# Uk tv



## IndigoGirl (Oct 6, 2012)

hi everyone - can anyone give me some advice on how to watch UK TV in the UAE?


----------



## lxinuk (Mar 18, 2012)

You can't legally! PM me.


----------



## lxinuk (Mar 18, 2012)

You can't PM me til you have five posts, you have three, so general chit chat away!!! What programmes do you like?


----------



## IndigoGirl (Oct 6, 2012)

thanks for that - will just have to keep up with corrie, emmerdale and eastenders - can see myself becoming a tv junkie when we move - will have to get out and about in our new country and learn as much as I can (will always come back to my tv though)!!


----------



## IndigoGirl (Oct 6, 2012)

One more post and I will pm you. Will be hoping to get into the fitness industry over there - need to find out all about it - am sure it will be similar to that here.
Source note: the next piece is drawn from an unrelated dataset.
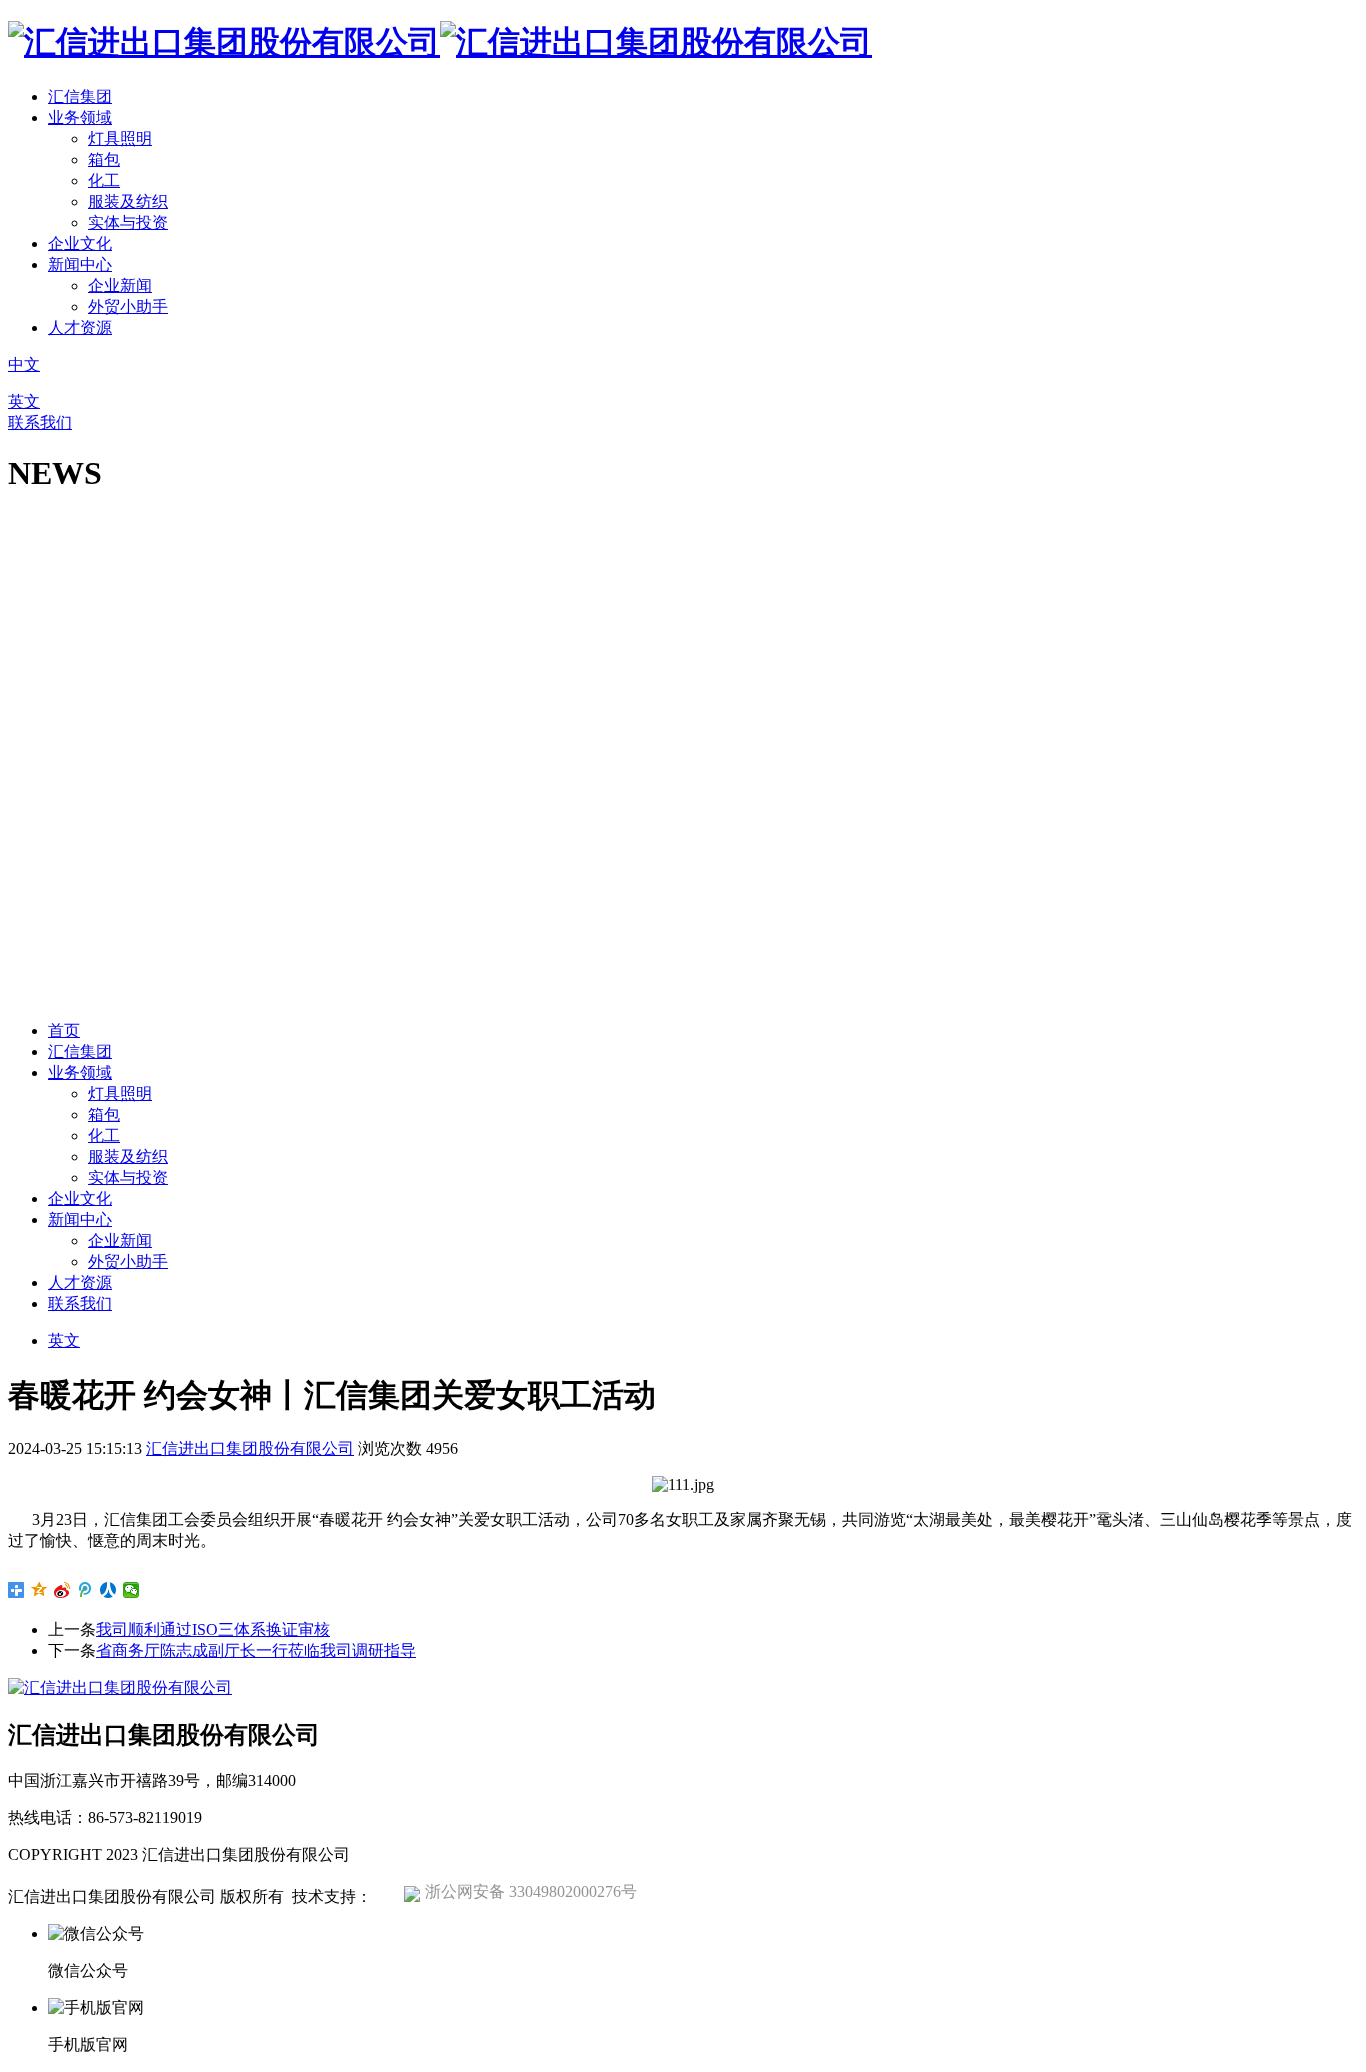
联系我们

Am really nattering now .......


----------



## IndigoGirl (Oct 6, 2012)

Ok so now I have five posts and am showing my ignorance but how the heck do I PM? Lol


----------



## lxinuk (Mar 18, 2012)

You're as bad as me, love Corrie et al. I get out and about loads but I can't beat an hours skinning in front if the TV!


----------



## lxinuk (Mar 18, 2012)

To PM click in my photo (where it should be!)


----------



## alabatusa (Apr 21, 2011)

you sign up for sky go and then get a UK VPN. 
Or just a UK VPN if shows are on bbc online
Or download the tv shows directly from online.


----------